▶ _TASK GOAL_
Copy out each of the rows below word for word, with every line unchanged.

(Source data)

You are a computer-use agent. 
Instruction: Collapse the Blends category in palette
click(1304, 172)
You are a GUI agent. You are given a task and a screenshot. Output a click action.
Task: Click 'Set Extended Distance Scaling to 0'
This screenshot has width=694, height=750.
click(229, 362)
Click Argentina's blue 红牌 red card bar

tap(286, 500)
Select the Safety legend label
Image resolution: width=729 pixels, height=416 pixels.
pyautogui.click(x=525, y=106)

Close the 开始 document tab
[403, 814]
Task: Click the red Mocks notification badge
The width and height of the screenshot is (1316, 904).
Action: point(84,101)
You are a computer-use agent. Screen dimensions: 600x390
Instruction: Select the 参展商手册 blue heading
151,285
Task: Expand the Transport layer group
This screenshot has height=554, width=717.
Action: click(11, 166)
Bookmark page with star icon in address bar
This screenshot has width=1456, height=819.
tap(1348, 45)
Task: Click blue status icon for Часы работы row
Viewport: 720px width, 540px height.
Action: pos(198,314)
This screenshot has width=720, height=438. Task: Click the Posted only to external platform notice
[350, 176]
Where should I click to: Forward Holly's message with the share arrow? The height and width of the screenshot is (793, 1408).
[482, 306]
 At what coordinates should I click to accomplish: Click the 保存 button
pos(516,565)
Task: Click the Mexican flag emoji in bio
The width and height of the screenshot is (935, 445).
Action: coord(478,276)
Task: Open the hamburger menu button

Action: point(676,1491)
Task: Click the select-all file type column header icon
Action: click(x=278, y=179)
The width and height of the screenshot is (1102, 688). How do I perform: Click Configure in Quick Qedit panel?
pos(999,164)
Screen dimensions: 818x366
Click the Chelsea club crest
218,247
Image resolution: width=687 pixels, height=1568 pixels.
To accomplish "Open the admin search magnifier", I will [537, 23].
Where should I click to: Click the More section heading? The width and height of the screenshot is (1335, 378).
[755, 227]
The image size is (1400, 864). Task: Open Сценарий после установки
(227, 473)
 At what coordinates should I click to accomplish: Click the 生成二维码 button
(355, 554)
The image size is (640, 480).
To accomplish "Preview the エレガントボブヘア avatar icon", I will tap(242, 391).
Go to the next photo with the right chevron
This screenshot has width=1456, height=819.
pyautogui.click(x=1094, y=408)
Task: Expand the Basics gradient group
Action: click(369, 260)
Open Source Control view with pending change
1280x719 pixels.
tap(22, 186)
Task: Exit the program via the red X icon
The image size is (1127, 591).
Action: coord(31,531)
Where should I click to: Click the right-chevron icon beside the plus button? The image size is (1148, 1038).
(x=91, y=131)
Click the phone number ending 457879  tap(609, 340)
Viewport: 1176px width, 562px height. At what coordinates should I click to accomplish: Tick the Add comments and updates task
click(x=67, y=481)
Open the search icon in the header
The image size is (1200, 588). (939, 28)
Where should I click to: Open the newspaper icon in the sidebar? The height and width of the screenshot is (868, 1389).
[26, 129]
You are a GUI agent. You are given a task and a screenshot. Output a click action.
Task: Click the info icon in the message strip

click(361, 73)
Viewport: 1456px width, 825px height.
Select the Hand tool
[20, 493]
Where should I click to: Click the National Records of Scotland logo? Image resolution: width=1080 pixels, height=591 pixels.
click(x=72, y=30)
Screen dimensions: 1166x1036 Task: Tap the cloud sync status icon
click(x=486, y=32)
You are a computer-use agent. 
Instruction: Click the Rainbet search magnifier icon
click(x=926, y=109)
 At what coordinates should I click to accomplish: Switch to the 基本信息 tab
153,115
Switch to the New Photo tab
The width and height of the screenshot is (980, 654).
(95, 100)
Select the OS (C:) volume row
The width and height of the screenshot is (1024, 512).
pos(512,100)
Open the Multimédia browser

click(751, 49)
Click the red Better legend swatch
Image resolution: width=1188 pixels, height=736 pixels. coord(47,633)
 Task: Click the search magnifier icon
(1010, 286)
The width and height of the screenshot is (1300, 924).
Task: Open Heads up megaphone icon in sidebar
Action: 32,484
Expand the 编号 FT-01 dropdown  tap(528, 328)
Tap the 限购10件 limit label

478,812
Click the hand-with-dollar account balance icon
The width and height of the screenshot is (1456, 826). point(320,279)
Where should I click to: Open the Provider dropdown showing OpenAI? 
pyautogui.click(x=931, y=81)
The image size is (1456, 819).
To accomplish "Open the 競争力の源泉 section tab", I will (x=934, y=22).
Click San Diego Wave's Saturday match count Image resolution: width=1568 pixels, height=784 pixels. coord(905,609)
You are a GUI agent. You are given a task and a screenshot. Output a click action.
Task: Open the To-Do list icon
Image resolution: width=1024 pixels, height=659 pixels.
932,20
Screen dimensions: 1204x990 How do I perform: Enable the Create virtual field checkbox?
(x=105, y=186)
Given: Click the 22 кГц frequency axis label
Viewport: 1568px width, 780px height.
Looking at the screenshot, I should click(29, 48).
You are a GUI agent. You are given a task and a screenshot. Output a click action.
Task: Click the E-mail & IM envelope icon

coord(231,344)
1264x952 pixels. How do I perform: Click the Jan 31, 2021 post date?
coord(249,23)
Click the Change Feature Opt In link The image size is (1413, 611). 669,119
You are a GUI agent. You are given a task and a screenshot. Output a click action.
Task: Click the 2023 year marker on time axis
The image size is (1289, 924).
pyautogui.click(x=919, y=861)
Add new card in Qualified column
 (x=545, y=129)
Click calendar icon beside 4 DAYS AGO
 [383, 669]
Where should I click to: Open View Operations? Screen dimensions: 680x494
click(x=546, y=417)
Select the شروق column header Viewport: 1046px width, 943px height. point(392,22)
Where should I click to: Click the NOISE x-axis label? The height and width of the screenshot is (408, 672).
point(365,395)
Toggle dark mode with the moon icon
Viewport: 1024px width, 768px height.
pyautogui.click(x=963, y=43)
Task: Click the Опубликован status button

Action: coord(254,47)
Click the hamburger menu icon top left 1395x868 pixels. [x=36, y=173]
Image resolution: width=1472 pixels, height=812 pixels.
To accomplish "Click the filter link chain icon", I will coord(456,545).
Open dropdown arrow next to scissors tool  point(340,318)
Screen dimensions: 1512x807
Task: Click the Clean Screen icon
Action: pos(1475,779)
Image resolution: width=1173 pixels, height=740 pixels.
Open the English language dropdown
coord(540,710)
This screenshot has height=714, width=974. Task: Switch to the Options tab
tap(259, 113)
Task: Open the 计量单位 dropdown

▶ _THE RESULT_
You are a computer-use agent. 
Instruction: Collapse the Blends category in palette
click(1304, 172)
You are a GUI agent. You are given a task and a screenshot. Output a click action.
Task: Click 'Set Extended Distance Scaling to 0'
This screenshot has width=694, height=750.
click(229, 362)
Click Argentina's blue 红牌 red card bar

tap(286, 500)
Select the Safety legend label
Image resolution: width=729 pixels, height=416 pixels.
pyautogui.click(x=525, y=106)

Close the 开始 document tab
[403, 814]
Task: Click the red Mocks notification badge
The width and height of the screenshot is (1316, 904).
Action: point(84,101)
You are a computer-use agent. Screen dimensions: 600x390
Instruction: Select the 参展商手册 blue heading
151,285
Task: Expand the Transport layer group
This screenshot has height=554, width=717.
Action: click(11, 166)
Bookmark page with star icon in address bar
This screenshot has width=1456, height=819.
tap(1348, 45)
Task: Click blue status icon for Часы работы row
Viewport: 720px width, 540px height.
Action: pos(198,314)
This screenshot has width=720, height=438. Task: Click the Posted only to external platform notice
[350, 176]
Where should I click to: Forward Holly's message with the share arrow? The height and width of the screenshot is (793, 1408).
[482, 306]
 At what coordinates should I click to accomplish: Click the 保存 button
pos(516,565)
Task: Click the Mexican flag emoji in bio
The width and height of the screenshot is (935, 445).
Action: coord(478,276)
Task: Open the hamburger menu button

Action: point(676,1491)
Task: Click the select-all file type column header icon
Action: click(x=278, y=179)
The width and height of the screenshot is (1102, 688). How do I perform: Click Configure in Quick Qedit panel?
pos(999,164)
Screen dimensions: 818x366
Click the Chelsea club crest
218,247
Image resolution: width=687 pixels, height=1568 pixels.
To accomplish "Open the admin search magnifier", I will [537, 23].
Where should I click to: Click the More section heading? The width and height of the screenshot is (1335, 378).
[755, 227]
The image size is (1400, 864). Task: Open Сценарий после установки
(227, 473)
 At what coordinates should I click to accomplish: Click the 生成二维码 button
(355, 554)
The image size is (640, 480).
To accomplish "Preview the エレガントボブヘア avatar icon", I will tap(242, 391).
Go to the next photo with the right chevron
This screenshot has width=1456, height=819.
pyautogui.click(x=1094, y=408)
Task: Expand the Basics gradient group
Action: click(369, 260)
Open Source Control view with pending change
1280x719 pixels.
tap(22, 186)
Task: Exit the program via the red X icon
The image size is (1127, 591).
Action: coord(31,531)
Where should I click to: Click the right-chevron icon beside the plus button? The image size is (1148, 1038).
(x=91, y=131)
Click the phone number ending 457879  tap(609, 340)
Viewport: 1176px width, 562px height. At what coordinates should I click to accomplish: Tick the Add comments and updates task
click(x=67, y=481)
Open the search icon in the header
The image size is (1200, 588). (939, 28)
Where should I click to: Open the newspaper icon in the sidebar? The height and width of the screenshot is (868, 1389).
[26, 129]
You are a GUI agent. You are given a task and a screenshot. Output a click action.
Task: Click the info icon in the message strip

click(361, 73)
Viewport: 1456px width, 825px height.
Select the Hand tool
[20, 493]
Where should I click to: Click the National Records of Scotland logo? Image resolution: width=1080 pixels, height=591 pixels.
click(x=72, y=30)
Screen dimensions: 1166x1036 Task: Tap the cloud sync status icon
click(x=486, y=32)
You are a computer-use agent. 
Instruction: Click the Rainbet search magnifier icon
click(x=926, y=109)
 At what coordinates should I click to accomplish: Switch to the 基本信息 tab
153,115
Switch to the New Photo tab
The width and height of the screenshot is (980, 654).
(95, 100)
Select the OS (C:) volume row
The width and height of the screenshot is (1024, 512).
pos(512,100)
Open the Multimédia browser

click(751, 49)
Click the red Better legend swatch
Image resolution: width=1188 pixels, height=736 pixels. coord(47,633)
 Task: Click the search magnifier icon
(1010, 286)
The width and height of the screenshot is (1300, 924).
Task: Open Heads up megaphone icon in sidebar
Action: 32,484
Expand the 编号 FT-01 dropdown  tap(528, 328)
Tap the 限购10件 limit label

478,812
Click the hand-with-dollar account balance icon
The width and height of the screenshot is (1456, 826). point(320,279)
Where should I click to: Open the Provider dropdown showing OpenAI? 
pyautogui.click(x=931, y=81)
The image size is (1456, 819).
To accomplish "Open the 競争力の源泉 section tab", I will (x=934, y=22).
Click San Diego Wave's Saturday match count Image resolution: width=1568 pixels, height=784 pixels. coord(905,609)
You are a GUI agent. You are given a task and a screenshot. Output a click action.
Task: Open the To-Do list icon
Image resolution: width=1024 pixels, height=659 pixels.
932,20
Screen dimensions: 1204x990 How do I perform: Enable the Create virtual field checkbox?
(x=105, y=186)
Given: Click the 22 кГц frequency axis label
Viewport: 1568px width, 780px height.
Looking at the screenshot, I should click(29, 48).
You are a GUI agent. You are given a task and a screenshot. Output a click action.
Task: Click the E-mail & IM envelope icon

coord(231,344)
1264x952 pixels. How do I perform: Click the Jan 31, 2021 post date?
coord(249,23)
Click the Change Feature Opt In link The image size is (1413, 611). 669,119
You are a GUI agent. You are given a task and a screenshot. Output a click action.
Task: Click the 2023 year marker on time axis
The image size is (1289, 924).
pyautogui.click(x=919, y=861)
Add new card in Qualified column
 (x=545, y=129)
Click calendar icon beside 4 DAYS AGO
 [383, 669]
Where should I click to: Open View Operations? Screen dimensions: 680x494
click(x=546, y=417)
Select the شروق column header Viewport: 1046px width, 943px height. point(392,22)
Where should I click to: Click the NOISE x-axis label? The height and width of the screenshot is (408, 672).
point(365,395)
Toggle dark mode with the moon icon
Viewport: 1024px width, 768px height.
pyautogui.click(x=963, y=43)
Task: Click the Опубликован status button

Action: coord(254,47)
Click the hamburger menu icon top left 1395x868 pixels. [x=36, y=173]
Image resolution: width=1472 pixels, height=812 pixels.
To accomplish "Click the filter link chain icon", I will coord(456,545).
Open dropdown arrow next to scissors tool  point(340,318)
Screen dimensions: 1512x807
Task: Click the Clean Screen icon
Action: pos(1475,779)
Image resolution: width=1173 pixels, height=740 pixels.
Open the English language dropdown
coord(540,710)
This screenshot has height=714, width=974. Task: Switch to the Options tab
tap(259, 113)
Task: Open the 计量单位 dropdown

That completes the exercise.